- DOCUMENT PASSAGE -
((

Introduction


In this practical, we will show an example of loading pre-trained word vectors and fine-tune them for the purpose of sentiment classification on movie reviews. We use the following packages:

library(text2vec)
library(tidyverse)
library(tidytext)

Besides these packages, we need to install the TensorFlow and Keras packages for R.

The TensorFlow package provides code completion and inline help for the TensorFlow API when running within the RStudio IDE. The TensorFlow API is composed of a set of Python modules that enable constructing and executing TensorFlow graphs.

Install the TensorFlow R package from GitHub as follows:

# devtools::install_github("rstudio/tensorflow")

Then, use the install_tensorflow() function to install TensorFlow:

library(tensorflow)
# install_tensorflow(package_url = "https://pypi.python.org/packages/b8/d6/af3d52dd52150ec4a6ceb7788bfeb2f62ecb6aa2d1172211c4db39b349a2/tensorflow-1.3.0rc0-cp27-cp27mu-manylinux1_x86_64.whl#md5=1cf77a2360ae2e38dd3578618eacc03b")

The provided url just installs the latest TensorFlow version, you can also run this line without providing any argument to the install_tensorflow function.

))

- DATA PROVIDED -
((

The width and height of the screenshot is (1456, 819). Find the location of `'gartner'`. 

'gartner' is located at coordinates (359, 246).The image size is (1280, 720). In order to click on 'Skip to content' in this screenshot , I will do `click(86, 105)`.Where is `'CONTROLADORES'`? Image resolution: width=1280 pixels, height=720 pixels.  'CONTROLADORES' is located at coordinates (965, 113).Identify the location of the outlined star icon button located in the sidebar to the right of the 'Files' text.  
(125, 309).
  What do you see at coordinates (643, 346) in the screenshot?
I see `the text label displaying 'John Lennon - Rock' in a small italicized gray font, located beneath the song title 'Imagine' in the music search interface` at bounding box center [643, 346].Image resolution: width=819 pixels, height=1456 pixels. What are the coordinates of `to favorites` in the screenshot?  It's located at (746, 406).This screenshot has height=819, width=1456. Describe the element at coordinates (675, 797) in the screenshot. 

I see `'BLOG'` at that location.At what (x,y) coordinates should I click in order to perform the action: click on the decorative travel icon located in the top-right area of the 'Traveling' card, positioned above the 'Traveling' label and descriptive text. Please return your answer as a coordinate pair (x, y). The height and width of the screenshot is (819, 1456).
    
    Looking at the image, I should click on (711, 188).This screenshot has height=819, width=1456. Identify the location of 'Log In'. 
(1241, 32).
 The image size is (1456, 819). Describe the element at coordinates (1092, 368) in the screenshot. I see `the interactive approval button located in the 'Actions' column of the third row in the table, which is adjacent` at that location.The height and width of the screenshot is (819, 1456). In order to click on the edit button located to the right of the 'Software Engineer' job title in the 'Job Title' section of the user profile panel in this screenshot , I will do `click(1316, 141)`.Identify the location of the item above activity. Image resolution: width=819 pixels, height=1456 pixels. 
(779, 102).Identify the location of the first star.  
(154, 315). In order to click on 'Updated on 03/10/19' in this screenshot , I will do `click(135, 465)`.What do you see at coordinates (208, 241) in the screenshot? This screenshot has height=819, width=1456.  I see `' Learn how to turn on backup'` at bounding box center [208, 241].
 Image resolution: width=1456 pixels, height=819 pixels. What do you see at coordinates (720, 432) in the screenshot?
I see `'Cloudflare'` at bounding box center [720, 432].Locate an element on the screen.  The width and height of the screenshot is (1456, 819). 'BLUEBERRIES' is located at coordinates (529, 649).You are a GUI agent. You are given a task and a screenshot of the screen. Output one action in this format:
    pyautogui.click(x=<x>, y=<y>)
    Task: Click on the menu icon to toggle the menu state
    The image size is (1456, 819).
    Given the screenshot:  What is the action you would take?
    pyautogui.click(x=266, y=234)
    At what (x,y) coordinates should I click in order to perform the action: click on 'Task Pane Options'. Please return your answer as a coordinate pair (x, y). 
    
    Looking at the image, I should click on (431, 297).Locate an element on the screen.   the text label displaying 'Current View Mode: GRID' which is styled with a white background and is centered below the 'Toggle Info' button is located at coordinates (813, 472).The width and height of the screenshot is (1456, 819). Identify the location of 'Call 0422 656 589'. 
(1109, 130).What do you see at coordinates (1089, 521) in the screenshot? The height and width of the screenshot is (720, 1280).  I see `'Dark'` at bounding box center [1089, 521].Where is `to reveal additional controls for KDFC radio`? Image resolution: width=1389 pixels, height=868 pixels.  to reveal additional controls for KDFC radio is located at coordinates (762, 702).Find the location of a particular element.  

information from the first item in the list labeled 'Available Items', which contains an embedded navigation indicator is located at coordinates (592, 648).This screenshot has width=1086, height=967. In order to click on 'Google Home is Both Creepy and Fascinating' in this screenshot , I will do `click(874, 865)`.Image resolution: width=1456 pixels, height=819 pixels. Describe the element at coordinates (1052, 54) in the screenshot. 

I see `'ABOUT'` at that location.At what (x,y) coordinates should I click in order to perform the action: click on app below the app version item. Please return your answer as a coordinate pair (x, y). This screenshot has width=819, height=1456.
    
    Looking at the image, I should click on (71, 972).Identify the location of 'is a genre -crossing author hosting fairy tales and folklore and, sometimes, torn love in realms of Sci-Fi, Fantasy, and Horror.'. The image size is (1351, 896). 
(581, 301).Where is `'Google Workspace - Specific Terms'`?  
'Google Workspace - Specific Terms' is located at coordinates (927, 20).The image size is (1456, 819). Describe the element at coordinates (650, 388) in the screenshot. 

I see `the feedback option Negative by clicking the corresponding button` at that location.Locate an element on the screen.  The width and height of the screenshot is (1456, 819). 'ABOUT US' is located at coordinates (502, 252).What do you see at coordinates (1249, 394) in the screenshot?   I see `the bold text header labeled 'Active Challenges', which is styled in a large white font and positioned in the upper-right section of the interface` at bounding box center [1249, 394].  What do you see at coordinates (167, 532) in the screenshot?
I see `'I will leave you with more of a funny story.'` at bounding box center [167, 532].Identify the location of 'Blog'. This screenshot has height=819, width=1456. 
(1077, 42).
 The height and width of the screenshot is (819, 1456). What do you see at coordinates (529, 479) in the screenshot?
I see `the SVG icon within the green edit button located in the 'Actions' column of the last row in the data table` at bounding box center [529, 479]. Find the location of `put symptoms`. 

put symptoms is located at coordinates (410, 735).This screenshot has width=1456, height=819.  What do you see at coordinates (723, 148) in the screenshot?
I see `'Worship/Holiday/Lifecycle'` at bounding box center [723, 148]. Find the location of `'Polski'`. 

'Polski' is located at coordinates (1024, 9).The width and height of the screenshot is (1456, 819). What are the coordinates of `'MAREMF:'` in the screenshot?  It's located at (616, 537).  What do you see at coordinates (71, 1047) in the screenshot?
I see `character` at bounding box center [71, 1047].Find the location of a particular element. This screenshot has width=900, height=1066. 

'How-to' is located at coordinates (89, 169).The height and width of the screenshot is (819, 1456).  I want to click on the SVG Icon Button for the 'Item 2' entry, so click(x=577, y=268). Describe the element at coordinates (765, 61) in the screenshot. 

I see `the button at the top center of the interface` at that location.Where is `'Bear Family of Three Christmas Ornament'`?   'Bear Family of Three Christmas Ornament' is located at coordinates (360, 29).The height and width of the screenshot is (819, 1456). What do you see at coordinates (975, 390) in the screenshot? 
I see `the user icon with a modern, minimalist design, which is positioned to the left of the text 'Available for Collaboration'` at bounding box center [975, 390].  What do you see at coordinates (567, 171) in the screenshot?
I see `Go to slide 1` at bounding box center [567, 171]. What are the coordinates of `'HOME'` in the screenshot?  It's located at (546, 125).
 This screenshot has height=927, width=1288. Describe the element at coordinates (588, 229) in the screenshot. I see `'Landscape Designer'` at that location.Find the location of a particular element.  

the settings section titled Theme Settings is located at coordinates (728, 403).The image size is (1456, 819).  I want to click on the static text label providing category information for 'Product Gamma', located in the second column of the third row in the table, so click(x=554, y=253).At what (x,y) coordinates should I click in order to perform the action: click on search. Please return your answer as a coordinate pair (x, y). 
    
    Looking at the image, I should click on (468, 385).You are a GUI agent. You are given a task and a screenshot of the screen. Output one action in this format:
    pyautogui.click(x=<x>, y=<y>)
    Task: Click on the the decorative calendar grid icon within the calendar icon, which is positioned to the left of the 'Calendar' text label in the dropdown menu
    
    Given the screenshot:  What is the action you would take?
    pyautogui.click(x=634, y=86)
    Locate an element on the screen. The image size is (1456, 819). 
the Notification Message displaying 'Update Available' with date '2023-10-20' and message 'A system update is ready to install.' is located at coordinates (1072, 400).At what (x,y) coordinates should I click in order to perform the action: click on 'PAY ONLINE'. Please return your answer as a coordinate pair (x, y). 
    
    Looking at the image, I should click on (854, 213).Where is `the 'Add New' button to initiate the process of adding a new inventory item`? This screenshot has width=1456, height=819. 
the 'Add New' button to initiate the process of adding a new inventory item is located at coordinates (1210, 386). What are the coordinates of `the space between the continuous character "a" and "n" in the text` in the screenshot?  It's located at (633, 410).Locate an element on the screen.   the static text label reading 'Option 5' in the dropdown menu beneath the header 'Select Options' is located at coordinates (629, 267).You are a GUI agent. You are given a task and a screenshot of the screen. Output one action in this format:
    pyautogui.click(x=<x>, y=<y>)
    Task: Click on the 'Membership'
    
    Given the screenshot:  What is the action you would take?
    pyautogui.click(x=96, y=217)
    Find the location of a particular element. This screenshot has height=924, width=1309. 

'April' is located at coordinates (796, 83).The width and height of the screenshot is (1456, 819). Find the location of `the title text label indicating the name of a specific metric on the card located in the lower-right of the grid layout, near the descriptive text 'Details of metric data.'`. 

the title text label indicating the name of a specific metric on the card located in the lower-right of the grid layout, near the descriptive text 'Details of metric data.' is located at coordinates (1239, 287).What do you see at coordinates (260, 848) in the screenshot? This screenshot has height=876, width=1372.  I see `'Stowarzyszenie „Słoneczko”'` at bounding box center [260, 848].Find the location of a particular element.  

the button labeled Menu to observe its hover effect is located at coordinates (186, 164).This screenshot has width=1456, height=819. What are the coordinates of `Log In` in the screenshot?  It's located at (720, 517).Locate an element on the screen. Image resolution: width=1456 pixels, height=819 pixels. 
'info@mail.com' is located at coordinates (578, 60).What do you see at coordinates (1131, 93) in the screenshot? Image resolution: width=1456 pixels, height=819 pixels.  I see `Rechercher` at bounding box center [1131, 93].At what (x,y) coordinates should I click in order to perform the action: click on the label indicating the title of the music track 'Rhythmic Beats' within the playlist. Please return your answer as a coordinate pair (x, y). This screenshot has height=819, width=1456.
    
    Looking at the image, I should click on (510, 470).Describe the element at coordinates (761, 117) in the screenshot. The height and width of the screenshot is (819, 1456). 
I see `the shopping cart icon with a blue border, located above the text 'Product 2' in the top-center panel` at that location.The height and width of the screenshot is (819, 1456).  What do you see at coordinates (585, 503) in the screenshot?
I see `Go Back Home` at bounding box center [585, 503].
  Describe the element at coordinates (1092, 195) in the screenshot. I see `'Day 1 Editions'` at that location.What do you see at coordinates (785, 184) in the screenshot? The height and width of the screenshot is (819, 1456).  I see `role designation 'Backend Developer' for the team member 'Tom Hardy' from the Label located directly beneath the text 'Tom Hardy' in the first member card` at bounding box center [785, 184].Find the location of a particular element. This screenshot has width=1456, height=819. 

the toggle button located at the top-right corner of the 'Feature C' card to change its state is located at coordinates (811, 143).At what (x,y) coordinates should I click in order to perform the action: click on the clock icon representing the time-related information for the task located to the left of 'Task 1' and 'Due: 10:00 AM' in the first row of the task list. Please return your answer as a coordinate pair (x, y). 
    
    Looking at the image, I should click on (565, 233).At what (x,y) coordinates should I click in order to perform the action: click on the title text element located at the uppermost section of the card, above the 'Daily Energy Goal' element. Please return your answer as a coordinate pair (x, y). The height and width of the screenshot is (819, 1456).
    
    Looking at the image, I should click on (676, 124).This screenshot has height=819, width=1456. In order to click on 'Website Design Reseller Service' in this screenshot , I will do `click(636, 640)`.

))

Transcribe the part of the TensorFlow setup tutorial starting at "Install the TensorFlow R" and ending at "library(tensorflow)". The items come from a separate source, not from the TensorFlow setup tutorial.

- THE ANSWER -
Install the TensorFlow R package from GitHub as follows:

# devtools::install_github("rstudio/tensorflow")

Then, use the install_tensorflow() function to install TensorFlow:

library(tensorflow)